PROBLEM TO WORK ON> Every entry here needs to be repeated exactly.

***** DATASET RECORDS *****

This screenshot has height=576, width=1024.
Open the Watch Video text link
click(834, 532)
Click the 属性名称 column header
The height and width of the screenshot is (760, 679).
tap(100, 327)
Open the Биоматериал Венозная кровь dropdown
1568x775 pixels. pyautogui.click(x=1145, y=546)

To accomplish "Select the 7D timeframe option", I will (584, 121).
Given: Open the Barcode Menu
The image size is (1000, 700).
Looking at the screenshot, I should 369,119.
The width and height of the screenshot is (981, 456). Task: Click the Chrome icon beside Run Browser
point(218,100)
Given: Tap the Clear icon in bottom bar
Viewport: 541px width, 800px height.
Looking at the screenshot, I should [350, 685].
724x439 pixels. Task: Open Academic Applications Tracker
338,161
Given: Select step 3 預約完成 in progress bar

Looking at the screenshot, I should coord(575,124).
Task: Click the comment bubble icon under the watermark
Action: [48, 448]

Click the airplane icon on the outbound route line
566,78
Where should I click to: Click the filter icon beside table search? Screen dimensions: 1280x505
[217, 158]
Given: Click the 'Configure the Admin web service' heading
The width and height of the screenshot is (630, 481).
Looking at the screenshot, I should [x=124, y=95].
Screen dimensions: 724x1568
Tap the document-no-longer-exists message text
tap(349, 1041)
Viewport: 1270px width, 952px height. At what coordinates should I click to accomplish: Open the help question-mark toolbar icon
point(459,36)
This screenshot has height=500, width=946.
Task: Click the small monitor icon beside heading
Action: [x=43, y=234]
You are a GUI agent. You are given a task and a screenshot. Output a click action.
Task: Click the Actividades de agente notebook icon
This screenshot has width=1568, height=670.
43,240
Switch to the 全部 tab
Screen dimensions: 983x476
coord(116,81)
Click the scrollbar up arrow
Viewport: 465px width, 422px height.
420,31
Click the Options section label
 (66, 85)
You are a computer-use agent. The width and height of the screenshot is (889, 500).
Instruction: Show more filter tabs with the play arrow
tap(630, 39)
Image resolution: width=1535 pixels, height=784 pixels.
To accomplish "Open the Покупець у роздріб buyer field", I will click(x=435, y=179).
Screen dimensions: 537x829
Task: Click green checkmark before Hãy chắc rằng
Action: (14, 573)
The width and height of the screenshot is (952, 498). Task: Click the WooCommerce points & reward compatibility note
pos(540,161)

*****

WRITTEN RESPONSE>
This screenshot has height=576, width=1024.
Open the Watch Video text link
click(834, 532)
Click the 属性名称 column header
The height and width of the screenshot is (760, 679).
tap(100, 327)
Open the Биоматериал Венозная кровь dropdown
1568x775 pixels. pyautogui.click(x=1145, y=546)

To accomplish "Select the 7D timeframe option", I will (584, 121).
Given: Open the Barcode Menu
The image size is (1000, 700).
Looking at the screenshot, I should 369,119.
The width and height of the screenshot is (981, 456). Task: Click the Chrome icon beside Run Browser
point(218,100)
Given: Tap the Clear icon in bottom bar
Viewport: 541px width, 800px height.
Looking at the screenshot, I should [350, 685].
724x439 pixels. Task: Open Academic Applications Tracker
338,161
Given: Select step 3 預約完成 in progress bar

Looking at the screenshot, I should coord(575,124).
Task: Click the comment bubble icon under the watermark
Action: [48, 448]

Click the airplane icon on the outbound route line
566,78
Where should I click to: Click the filter icon beside table search? Screen dimensions: 1280x505
[217, 158]
Given: Click the 'Configure the Admin web service' heading
The width and height of the screenshot is (630, 481).
Looking at the screenshot, I should [x=124, y=95].
Screen dimensions: 724x1568
Tap the document-no-longer-exists message text
tap(349, 1041)
Viewport: 1270px width, 952px height. At what coordinates should I click to accomplish: Open the help question-mark toolbar icon
point(459,36)
This screenshot has height=500, width=946.
Task: Click the small monitor icon beside heading
Action: [x=43, y=234]
You are a GUI agent. You are given a task and a screenshot. Output a click action.
Task: Click the Actividades de agente notebook icon
This screenshot has width=1568, height=670.
43,240
Switch to the 全部 tab
Screen dimensions: 983x476
coord(116,81)
Click the scrollbar up arrow
Viewport: 465px width, 422px height.
420,31
Click the Options section label
 (66, 85)
You are a computer-use agent. The width and height of the screenshot is (889, 500).
Instruction: Show more filter tabs with the play arrow
tap(630, 39)
Image resolution: width=1535 pixels, height=784 pixels.
To accomplish "Open the Покупець у роздріб buyer field", I will click(x=435, y=179).
Screen dimensions: 537x829
Task: Click green checkmark before Hãy chắc rằng
Action: (14, 573)
The width and height of the screenshot is (952, 498). Task: Click the WooCommerce points & reward compatibility note
pos(540,161)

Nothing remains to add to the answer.